You might, for instance, invent a fresh simile that illumines some aspect of your love by comparing it to a familiar object. Shakespeare famously compares his beloved to “a summer’s day” in Sonnet 18; in Sonnet 116, he names love itself “an ever-fixed mark,” the North Star. No poet invented more extravagant similes than John Donne: in his love poems, he and his beloved together become the world, a flea, a compass, candles, a kingdom—each image delighting in a different facet of love’s transformation of two into one.

But if images daunt you, if you’re more mathematically inclined, why not measure your love? One of tenderest love poems I know, Elizabeth Barrett Browning’s “How do I love Thee?”, literally “counts the ways” and takes the measure of her love for her husband, fellow poet Robert Browning, giving depth, breadth, height, and level each their quantity and unit of measure. Differently, Andrew Marvell’s “The Definition of Love” immortalizes the geometry of an impossible love: “As lines, so loves, oblique may well / Themselves in every angle greet; / But ours so truly parallel, / Though infinite, can never meet.”

Letters are ordinarily written when two people are separated; it makes sense, then, that poignant love letters have been written about one’s feelings when separated from the beloved. Take, for instance, “A Letter to her Husband, absent upon Publick employment” by Anne Bradstreet, a colonial wife and mother whose poems were spun from daily life. Also in the genre is Eve’s love song to Adam in John Milton’s Paradise Lost, wherein she catalogues all the moments of her life that are made sweet by his presence, or lose their sweetness in his absence.

You might also try imitation from a different angle: imitating, not someone else’s writing about love, but someone else’s story of love.

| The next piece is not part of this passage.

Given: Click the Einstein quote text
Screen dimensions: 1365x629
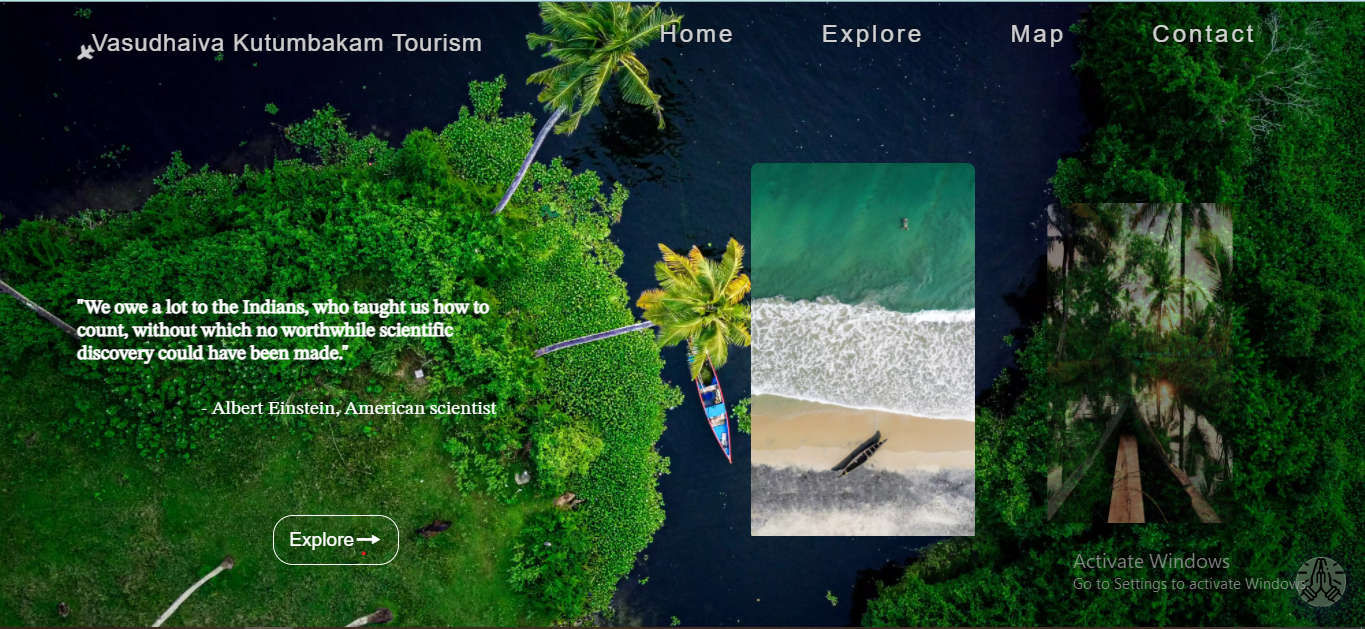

History and literature are a trove, not only of exemplary courage and loyalty and cunning, but of romance: Odysseus and Penelope, Orpheus and Eurydice, Palamon and Emily, Rosamund and Orlando, Beatrice and Benedick, Elizabeth and Darcy, John and Abigail Adams, Thomas “Stonewall” and Anna Jackson, Sheldon and Davy Vanauken, to name but a few. To compare your own romance to such as these is both to honor it and to exhort it to follow in their way.

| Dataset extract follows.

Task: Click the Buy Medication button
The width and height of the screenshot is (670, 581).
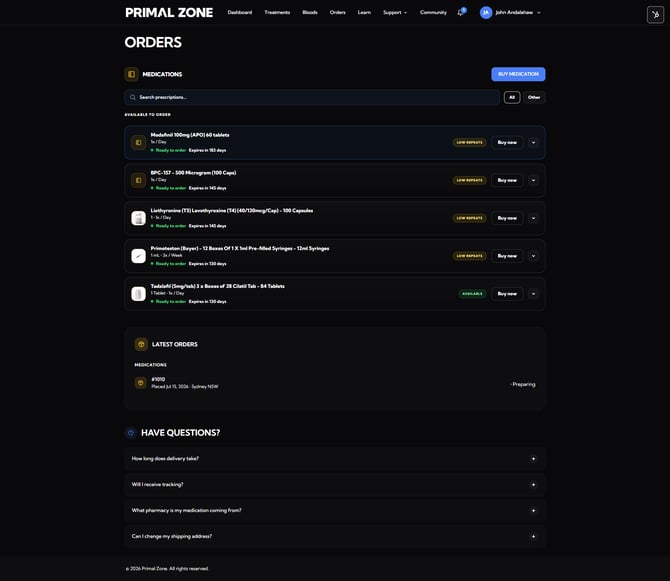Action: (518, 74)
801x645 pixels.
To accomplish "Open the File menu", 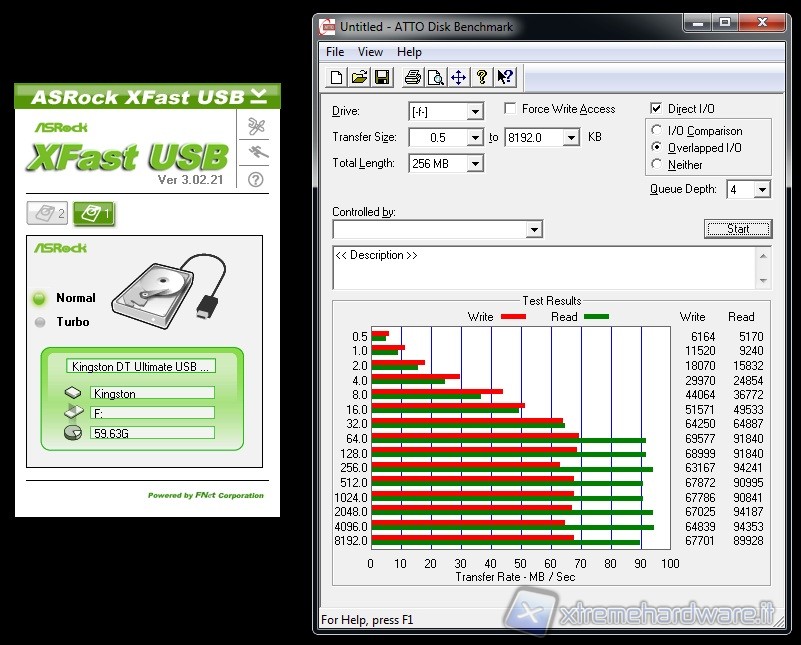I will 335,52.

Lastly, there is always room in a love letter to exult in the beauty of the beloved. Renaissance poetry brims with “blazons,” poems whose strategy is simply to catalogue, from head to toe, all that catches the lover’s eye and heart. A blazon need not be terribly original: the goal is not so much to draw an exact portrait as to express that the beloved is the ideal of beauty in the eyes of the lover, often by attributing traditional idealized descriptions. Variations are possible; Robert Herrick and and Ben Jonson drew attention to their beloved’s clothes, while John Milton wrote a blazon describing the inner beauty of virtue. But for sheer glorying in the beloved’s beauty, no example outdoes that of Scripture’s Song of Songs.

Or—if all these fail to find you words to express; if “turning other’s leaves” leaves you with “sunburn’d brain”; if you find yourself “Biting [your] truant pen, beating [yourself] for spite”—then take some heart and humor and a lead from Andrew Marvell’s own experience of writer’s block. He finally overcame it by making it the subject of his love letter, and that’s always an option too.